Ein Rezept für einen Golf-vier-Cabrio-Kracher

Es ist zuerst der Song derer, die von einem Fußballspiel ungefähr das gleiche erwarten wie von einem Rockkonzert: Jubel, Rausch, Knutschen – „ein Feuerwerk aus Endorphinen.“
Sport? Super, solange „wir“ gewinnen. Die heroischen Hedonisten wollen ein „Leben ohne Reue“, was ein größenwahnsinniger Traum ist. Denn wer nie bereut, der hat nie etwas falsch gemacht – oder nie einen Fehler bemerkt.

Wer so schwarzrotgeil ist, der singt eben „Ein Hoch auf uns", nicht auf irgendjemand anderes. Subjekt und Objekt der Feierlichkeiten sind wir, wir zelebrieren uns. Wer auch immer das ist. „Auf uns“ ist ein Lied gewordenes Selfie. Und in der Karriere des Wortes Selfie steckt ebenso wie in dem Song fast alles, was in diesem Lande schief läuft: Selbstüberschätzung, Denkfaulheit, Oberflächlichkeit, Inszenierungszwang.  

Ich dachte bis kurz vor dem Finale, der Song wäre von Xavier Naidoo, so viel narzisstischer Pathos simmert im vernuschelten Text. "Sprich mal ordentlich", hätte mein in Russland halb taub geschossener Opa zu mir gesagt. Während der Text an den frommen Mannheimer erinnert, ist seine Darbietung eher Westernhagen, fast schon Grönemeyer: Ein kumpelhaftes Verschlucken der Konsonanten, ein Aufgeilen an eeeeee-heewich langen Vokalen, die dann doch preußisch abrupt abgeschnitten werden. Befreit die Wörter von der phonetischen und die Bürger von der politischen Korrektheit! In Deutschland wird endlich nicht mehr gelebt, sondern „geläääää-hämm“! Es wird nicht mehr geschunkelt, sondern wie im Video (Regie: Kim Frank) instragramesk durchgedreht. Schnappschüsse aus der ganzen Palette menschlicher Aggregatszustände, inklusive Kindern und Omas und Berlin und Homosexuellen mit Luftballons.
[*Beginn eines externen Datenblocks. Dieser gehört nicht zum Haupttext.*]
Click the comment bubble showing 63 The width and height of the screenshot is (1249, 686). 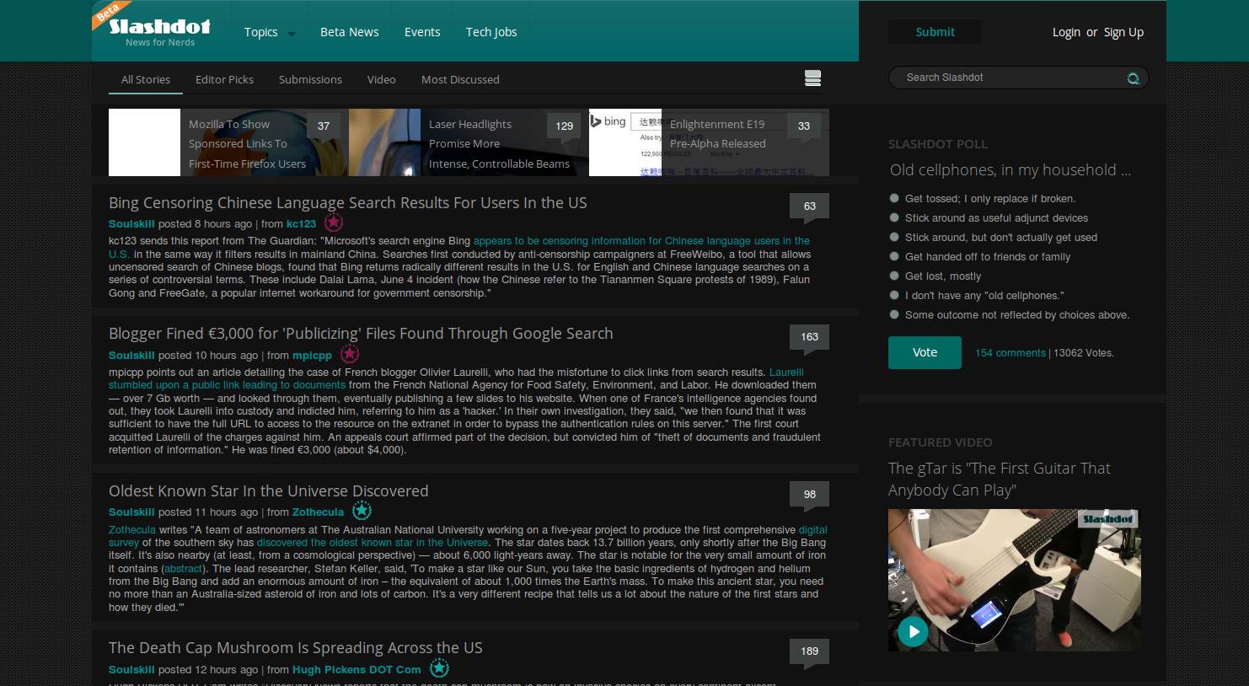tap(809, 206)
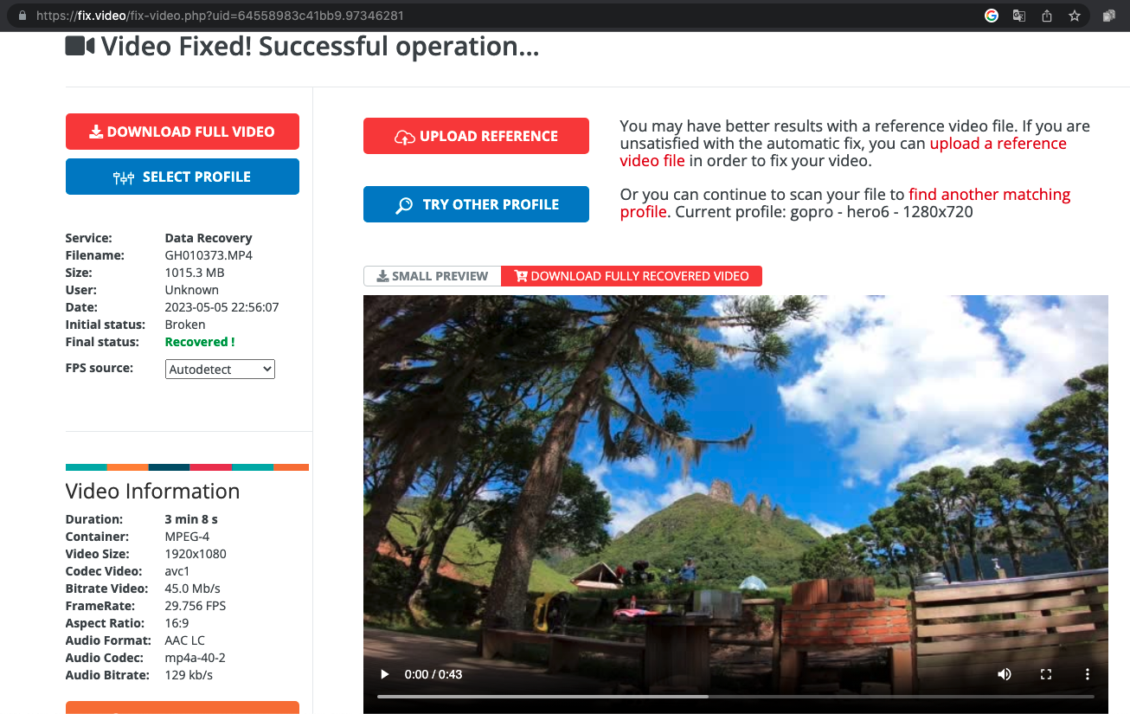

Ekstase ja, aber in den gemütlichen Grenzen neo-bürgerlicher Fantasie. Darunter das treibende Schlagzeug, die Coldplay-Gitarren, das Kippen der Stimme ins Pharell-Falsett: So klingt postmoderne Marschmusik.  

Dieses Rezept reicht für einen Golf-Vier-Cabrio-Kracher, aber weltschlandberühmt wurde der Song erst als Soundtrack der WM, als musikalische Gleitcreme über schwitzigen Zeitlupenbildern zwischen Spiel und Beiwerk. So profan kann die Antwort auf Bouranis Frage „Wer friert uns diesen Moment ein?“ im Medienzeitalter lauten: Der gelangweilte Cutter vom SWR, wer sonst.  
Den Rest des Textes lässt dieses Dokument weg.